UPDATE 6-Fed renews vow to keep rates low, with a dissent

* Fed repeats pledge of low rates for extended period

* Kansas City Fed President Thomas Hoenig dissents

* Overnight rates unchanged near zero; MBS program to end

* Fed sees economic recovery “moderate” for a time
(Adds details, background, rewrites throughout)

By Emily Kaiser and Pedro da Costa

WASHINGTON, Jan 27 (BestGrowthStock) – The Federal Reserve on
Wednesday offered a guardedly upbeat view of the U.S. economy
and renewed its pledge to keep interest rates near zero despite
the objection of one policy maker.

The decision to hold rates steady by the Fed’s
policy-setting Open Market Committee was 9-1, with Kansas City
Federal Reserve Bank President Thomas Hoenig dissenting because
he wanted the central bank to eliminate a phrase vowing to keep
rates exceptionally low for “an extended period.”

The FOMC statement (Read more about the Fed’s FOMC) reflected a somewhat brighter tone than
previously and appeared to put more faith in the sustainability
of a nascent economic rebound.

“Economic activity has continued to strengthen,” the panel
said after a two-day meeting, a slight upgrade from a December
statement that said activity had “continued to pick up.”

It also described the pace of economic recovery as likely
to be “moderate for a time,” having previously depicted the
recovery as “likely to remain weak.”

“This is as close an admission that we are likely to see
that the FOMC thinks the recession is over and the economy is
on a self-sustaining recovery path,” said Chris Rupkey, senior
financial economist at Bank of Tokyo-Mitsubishi.

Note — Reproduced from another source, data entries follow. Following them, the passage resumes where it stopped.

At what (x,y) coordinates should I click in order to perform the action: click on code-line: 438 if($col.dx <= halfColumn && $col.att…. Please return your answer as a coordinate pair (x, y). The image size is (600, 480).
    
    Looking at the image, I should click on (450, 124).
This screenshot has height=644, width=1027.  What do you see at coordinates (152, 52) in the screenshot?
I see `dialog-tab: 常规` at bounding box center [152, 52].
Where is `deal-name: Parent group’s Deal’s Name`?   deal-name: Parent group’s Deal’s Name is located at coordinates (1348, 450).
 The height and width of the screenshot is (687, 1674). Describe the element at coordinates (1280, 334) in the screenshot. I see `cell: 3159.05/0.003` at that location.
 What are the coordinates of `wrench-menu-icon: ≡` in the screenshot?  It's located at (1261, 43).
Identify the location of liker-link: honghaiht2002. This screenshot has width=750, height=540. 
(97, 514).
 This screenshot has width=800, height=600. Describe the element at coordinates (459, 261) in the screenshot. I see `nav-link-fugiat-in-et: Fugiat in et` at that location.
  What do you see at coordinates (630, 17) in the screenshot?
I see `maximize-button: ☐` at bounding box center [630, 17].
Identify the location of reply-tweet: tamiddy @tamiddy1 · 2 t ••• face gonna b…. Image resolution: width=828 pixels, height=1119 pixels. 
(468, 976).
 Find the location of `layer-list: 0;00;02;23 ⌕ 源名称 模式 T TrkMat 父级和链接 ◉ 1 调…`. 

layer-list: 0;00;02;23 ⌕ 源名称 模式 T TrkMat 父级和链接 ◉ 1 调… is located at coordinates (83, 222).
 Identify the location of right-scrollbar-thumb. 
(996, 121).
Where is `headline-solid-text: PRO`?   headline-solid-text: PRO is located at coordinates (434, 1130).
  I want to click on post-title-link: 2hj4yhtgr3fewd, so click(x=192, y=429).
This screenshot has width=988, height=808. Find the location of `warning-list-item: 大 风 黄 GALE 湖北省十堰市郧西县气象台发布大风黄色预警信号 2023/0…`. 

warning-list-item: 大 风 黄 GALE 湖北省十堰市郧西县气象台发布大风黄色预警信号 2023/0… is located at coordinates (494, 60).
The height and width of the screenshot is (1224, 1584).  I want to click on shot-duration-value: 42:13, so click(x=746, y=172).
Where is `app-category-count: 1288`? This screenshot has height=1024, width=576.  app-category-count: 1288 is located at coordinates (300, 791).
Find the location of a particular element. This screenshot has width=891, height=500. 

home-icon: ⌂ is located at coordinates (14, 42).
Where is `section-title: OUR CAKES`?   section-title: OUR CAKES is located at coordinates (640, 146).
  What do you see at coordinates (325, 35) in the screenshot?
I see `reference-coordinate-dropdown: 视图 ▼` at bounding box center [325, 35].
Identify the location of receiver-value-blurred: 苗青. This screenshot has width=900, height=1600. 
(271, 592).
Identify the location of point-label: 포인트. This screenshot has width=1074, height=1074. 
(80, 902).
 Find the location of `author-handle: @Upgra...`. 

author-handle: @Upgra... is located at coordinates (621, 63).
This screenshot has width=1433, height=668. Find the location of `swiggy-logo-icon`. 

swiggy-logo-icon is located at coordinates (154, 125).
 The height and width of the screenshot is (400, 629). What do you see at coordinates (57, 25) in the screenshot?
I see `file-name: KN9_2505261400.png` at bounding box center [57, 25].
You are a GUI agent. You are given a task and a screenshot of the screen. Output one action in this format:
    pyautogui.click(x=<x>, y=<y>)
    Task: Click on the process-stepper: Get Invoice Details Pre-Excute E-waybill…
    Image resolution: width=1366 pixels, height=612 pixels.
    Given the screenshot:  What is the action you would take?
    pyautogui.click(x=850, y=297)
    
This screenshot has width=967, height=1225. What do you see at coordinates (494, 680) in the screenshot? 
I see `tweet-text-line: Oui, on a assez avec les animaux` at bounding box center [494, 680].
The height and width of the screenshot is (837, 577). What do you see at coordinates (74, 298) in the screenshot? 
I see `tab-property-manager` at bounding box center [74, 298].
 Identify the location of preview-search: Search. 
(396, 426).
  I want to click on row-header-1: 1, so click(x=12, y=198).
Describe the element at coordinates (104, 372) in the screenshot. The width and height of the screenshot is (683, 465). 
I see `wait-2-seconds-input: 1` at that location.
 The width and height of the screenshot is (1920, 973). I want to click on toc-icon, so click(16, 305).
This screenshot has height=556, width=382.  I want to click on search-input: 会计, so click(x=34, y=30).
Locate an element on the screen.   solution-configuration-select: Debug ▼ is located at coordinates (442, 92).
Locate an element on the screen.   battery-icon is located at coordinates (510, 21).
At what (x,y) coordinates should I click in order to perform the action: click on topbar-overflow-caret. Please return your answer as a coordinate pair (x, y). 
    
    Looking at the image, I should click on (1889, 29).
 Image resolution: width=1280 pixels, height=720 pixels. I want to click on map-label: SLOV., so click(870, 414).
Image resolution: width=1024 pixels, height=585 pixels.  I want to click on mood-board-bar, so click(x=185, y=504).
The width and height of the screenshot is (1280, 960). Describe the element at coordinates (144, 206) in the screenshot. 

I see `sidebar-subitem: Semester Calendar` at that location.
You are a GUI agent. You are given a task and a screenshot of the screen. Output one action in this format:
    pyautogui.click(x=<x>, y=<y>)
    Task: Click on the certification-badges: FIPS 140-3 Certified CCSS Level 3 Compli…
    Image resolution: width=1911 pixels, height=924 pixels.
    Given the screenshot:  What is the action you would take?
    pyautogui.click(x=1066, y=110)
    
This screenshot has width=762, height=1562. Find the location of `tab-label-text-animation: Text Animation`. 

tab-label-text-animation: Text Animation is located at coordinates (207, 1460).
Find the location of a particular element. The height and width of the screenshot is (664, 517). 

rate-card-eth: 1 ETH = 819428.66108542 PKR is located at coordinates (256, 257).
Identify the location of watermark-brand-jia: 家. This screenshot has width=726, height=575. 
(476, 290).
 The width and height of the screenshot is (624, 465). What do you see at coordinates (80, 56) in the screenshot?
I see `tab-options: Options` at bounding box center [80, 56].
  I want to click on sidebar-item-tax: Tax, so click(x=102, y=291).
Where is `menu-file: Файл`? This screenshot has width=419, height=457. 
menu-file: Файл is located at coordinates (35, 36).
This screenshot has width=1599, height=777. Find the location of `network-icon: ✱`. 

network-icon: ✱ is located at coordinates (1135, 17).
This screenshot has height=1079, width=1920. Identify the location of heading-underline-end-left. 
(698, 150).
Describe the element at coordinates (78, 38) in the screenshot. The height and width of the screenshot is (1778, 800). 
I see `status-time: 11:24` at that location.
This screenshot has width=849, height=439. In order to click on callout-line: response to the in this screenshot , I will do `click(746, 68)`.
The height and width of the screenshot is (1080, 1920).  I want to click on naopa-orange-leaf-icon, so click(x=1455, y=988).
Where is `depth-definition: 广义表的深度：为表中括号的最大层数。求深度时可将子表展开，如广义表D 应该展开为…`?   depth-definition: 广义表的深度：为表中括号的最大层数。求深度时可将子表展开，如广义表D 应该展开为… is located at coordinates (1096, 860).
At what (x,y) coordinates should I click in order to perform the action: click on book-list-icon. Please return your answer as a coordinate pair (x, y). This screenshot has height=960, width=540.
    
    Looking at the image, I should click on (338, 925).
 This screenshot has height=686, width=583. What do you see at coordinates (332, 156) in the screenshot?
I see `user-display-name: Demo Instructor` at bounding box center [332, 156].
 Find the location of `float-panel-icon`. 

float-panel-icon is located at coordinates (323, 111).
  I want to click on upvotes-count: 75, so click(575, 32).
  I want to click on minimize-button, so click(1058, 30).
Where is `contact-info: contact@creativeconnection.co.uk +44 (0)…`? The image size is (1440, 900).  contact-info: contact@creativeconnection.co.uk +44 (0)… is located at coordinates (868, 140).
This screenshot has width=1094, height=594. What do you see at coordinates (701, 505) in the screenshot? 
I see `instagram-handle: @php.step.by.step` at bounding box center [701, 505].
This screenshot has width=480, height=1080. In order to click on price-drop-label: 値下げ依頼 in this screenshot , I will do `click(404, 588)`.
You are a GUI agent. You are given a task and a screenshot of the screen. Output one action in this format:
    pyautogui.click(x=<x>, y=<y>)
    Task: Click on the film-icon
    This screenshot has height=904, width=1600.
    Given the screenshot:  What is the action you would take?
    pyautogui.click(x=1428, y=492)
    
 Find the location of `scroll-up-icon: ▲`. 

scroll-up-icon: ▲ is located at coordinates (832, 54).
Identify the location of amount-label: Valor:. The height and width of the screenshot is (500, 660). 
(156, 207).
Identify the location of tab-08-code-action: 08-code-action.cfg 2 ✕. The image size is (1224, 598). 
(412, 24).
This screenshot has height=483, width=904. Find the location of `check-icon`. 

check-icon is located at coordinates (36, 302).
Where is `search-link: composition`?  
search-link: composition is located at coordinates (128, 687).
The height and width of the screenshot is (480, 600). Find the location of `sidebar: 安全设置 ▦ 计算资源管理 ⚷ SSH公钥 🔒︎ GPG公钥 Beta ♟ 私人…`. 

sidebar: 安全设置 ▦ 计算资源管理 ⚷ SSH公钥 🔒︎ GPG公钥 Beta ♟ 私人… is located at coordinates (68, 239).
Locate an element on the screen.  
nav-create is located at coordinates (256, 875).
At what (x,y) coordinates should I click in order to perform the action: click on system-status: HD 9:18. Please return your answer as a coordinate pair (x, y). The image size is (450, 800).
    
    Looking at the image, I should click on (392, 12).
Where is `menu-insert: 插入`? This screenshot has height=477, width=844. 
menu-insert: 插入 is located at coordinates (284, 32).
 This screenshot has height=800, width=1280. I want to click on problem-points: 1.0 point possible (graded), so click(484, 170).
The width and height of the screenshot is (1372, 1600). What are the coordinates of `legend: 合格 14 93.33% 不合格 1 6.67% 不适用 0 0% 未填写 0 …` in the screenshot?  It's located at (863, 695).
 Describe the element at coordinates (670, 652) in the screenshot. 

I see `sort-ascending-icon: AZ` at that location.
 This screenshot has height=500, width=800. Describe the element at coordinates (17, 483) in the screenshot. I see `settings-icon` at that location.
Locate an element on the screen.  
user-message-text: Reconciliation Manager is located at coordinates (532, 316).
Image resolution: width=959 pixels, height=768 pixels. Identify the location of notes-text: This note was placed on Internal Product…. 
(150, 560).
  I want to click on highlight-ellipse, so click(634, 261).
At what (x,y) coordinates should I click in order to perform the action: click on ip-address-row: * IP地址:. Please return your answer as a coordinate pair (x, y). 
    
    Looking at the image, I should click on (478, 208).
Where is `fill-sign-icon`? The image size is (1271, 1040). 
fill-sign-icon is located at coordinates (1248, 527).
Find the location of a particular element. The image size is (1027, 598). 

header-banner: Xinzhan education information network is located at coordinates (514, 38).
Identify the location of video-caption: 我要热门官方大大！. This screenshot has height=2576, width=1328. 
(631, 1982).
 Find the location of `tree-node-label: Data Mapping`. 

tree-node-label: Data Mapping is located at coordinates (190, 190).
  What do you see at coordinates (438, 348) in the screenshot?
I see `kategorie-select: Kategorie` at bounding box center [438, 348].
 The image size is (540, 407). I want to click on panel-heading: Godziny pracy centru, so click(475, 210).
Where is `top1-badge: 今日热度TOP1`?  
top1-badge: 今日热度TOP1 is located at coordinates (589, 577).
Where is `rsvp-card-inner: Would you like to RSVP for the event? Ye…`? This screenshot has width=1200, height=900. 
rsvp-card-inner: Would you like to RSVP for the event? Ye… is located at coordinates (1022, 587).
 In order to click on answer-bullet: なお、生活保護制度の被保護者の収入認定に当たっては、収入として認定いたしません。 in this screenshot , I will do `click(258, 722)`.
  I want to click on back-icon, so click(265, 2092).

Tempering its optimism, the Fed removed a reference to an
improving housing market after the latest batch of figures
revealed a new round of weakness in the sector. Still, the Fed
said it will allow its $1.43 trillion program of mortgage
linked-debt purchases to expire as planned at the end of
March.

The U.S. dollar extended gains after the Fed’s decision,
pushing the euro below $1.40 for the first time since July as
investors interpreted Hoenig’s dissent as bringing the central
bank one step closer to tightening monetary policy. Stocks
initially moved lower but then recovered to end higher, while
Treasury bond prices dipped.

In what appeared to be a nod to its hawkish members, the
Fed sounded less certain about the prospects for low inflation.
Rather than saying price growth “will” remain subdued, it said
simply that it “is likely” to do so.

In a Reuters poll of primary dealers, nine of 15
respondents said they expect the Fed to start raising rates
this year and 13 dealers said they expect the Fed to stick to
its plans to end purchases of mortgage-backed securities by
March. For details on the poll, click on [ID:nNAT007257].

POLITICAL CLOUDS

In an effort to stem the worst financial crisis in
generations and combat a deep recession, the U.S. central bank
not only slashed interest rates but undertook a series of
emergency actions to soothe ailing credit markets.

Many of these actions, including bailouts of insurer
American International Group Inc (AIG.N: ) and other financial
giants, have fueled taxpayer anger, endangering Fed Chairman
Ben Bernanke’s nomination to a second term at the central
bank.

Once expected to sail through, his confirmation vote ran
into resistance last week, sending Wall Street, which strongly
backs the chairman, sharply lower on Friday.

Financial markets, which took a drubbing last week, have
stabilized as Bernanke’s confirmation began looking more
certain. The latest Reuters tally showed 50 out of 100 senators
were likely to vote for Bernanke, while 22 vowed to vote
against him, citing public anger over bank bailouts and the
financial crisis. The remaining senators were undecided.

The Senate will take up the nomination on Thursday. For
more see [ID:nN2699162].

CLOSING UP SHOP

The Fed reiterated that it was shuttering an array of
emergency lending programs on Feb. 1 and said its dollar swap
arrangements with overseas central banks would also end on that
date. [ID:nN27156683] It also announced a firm date to end a
program for banks to obtain short-term loans.

The economy resumed growing in the third quarter and most
economists think it expanded at a rapid clip in the final three
months of 2009.

However, with the unemployment rate at 10 percent, consumer
spending is likely to remain subdued. The housing market, which
was at the root of the recession that began in December 2007,
has also shown signs of weakness lately.

Figures earlier on Wednesday showed sales of new homes fell
unexpectedly in December. That came on the heels of another
report that showed a steep drop in sales of existing homes.